• PROMPT
Give the data again exactly as it appears.

• SOURCE DATA
---

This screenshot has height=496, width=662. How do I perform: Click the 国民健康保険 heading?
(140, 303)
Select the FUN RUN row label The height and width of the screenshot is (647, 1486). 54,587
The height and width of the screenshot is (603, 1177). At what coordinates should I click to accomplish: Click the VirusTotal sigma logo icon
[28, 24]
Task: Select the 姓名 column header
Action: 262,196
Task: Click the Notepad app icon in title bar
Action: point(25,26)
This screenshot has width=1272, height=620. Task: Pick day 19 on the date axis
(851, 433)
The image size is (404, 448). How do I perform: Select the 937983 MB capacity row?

---

• WRITTEN REPLY
This screenshot has height=496, width=662. How do I perform: Click the 国民健康保険 heading?
(140, 303)
Select the FUN RUN row label The height and width of the screenshot is (647, 1486). 54,587
The height and width of the screenshot is (603, 1177). At what coordinates should I click to accomplish: Click the VirusTotal sigma logo icon
[28, 24]
Task: Select the 姓名 column header
Action: 262,196
Task: Click the Notepad app icon in title bar
Action: point(25,26)
This screenshot has width=1272, height=620. Task: Pick day 19 on the date axis
(851, 433)
The image size is (404, 448). How do I perform: Select the 937983 MB capacity row?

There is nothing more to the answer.